Como podemos ver, este conflicto no se origina por motivos étnicos, de parte de la población que rechaza el golpe, sino por el derecho de las minorías y que sea respetado el carácter multiétnico del estado Ucraniano, siendo esto de índole política, y es así a tal punto, que Kiev prohibió la actividad del Partido Comunista de Ucrania, siendo éste uno de los dos partidos más votados en las regiones del este y sur del país.

El 6 de marzo el Soviet Supremo de Crimea declaró la independencia y diez días después un 80% de los crimeos se acercaron a votar y el 96,77% de ellos eligieron la reunificación con la Federación de Rusia. Estos números también indican que siendo que la población étnicamente rusa es el 58% del total, la inmensa mayoría de ucranianos y tártaros de Crimea también eligieron esta opción.     
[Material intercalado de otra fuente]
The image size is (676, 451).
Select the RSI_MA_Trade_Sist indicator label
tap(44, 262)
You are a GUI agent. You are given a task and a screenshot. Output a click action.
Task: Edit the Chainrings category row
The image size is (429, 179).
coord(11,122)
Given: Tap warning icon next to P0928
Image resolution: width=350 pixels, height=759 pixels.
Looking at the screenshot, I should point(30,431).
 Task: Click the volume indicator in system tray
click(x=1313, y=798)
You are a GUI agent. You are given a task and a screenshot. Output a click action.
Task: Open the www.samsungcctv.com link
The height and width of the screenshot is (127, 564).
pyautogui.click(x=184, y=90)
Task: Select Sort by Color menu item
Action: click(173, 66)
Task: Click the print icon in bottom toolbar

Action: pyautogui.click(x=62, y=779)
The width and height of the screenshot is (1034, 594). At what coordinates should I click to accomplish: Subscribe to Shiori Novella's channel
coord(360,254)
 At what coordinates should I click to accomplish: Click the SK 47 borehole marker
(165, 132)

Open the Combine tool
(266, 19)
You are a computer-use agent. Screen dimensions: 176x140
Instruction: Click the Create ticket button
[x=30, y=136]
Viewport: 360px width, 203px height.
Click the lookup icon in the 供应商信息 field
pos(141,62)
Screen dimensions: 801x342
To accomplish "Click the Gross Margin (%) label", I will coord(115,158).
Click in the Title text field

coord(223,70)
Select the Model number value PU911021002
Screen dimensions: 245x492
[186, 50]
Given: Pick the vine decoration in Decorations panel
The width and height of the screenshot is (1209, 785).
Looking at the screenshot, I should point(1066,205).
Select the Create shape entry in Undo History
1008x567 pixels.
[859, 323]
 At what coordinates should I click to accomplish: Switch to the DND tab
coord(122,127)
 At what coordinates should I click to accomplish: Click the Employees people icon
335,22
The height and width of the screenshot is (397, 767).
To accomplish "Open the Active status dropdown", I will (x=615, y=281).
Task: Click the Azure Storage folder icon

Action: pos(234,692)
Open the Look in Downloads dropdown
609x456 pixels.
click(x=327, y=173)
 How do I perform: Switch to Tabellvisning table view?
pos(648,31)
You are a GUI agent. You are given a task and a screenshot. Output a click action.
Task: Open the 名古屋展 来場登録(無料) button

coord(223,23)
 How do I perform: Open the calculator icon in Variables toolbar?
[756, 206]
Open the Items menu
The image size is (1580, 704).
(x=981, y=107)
Desde el día 18 de marzo de 2014, la Federación de Rusia está integrada por dos nuevas entidades, la República de Crimea y Sebastopol con el estatus de ciudad federal, al igual que San Petersburgo y Moscú; tras la firma por parte de los presidentes de Rusia, de Crimea y del alcalde de Sebastopol, del Tratado de Reunificación. Cabe destacar que todo este proceso en la península, inclusive la evacuación de las unidades militares ucranianas que se hallaban en ese territorio, se produjo sin efectuar un solo disparo y durante los siete años que ya han transcurrido desde la vuelta de Crimea a Rusia, no ha habido ningún hecho de violencia política ni étnica. Desgraciadamente no se puede decir lo mismo sobre los ucranianos que hasta el día de hoy reclaman su derecho a la autodeterminación y luchan contra la limpieza étnica y el genocidio que Kiev viene llevando adelante contra los habitantes del Donbass.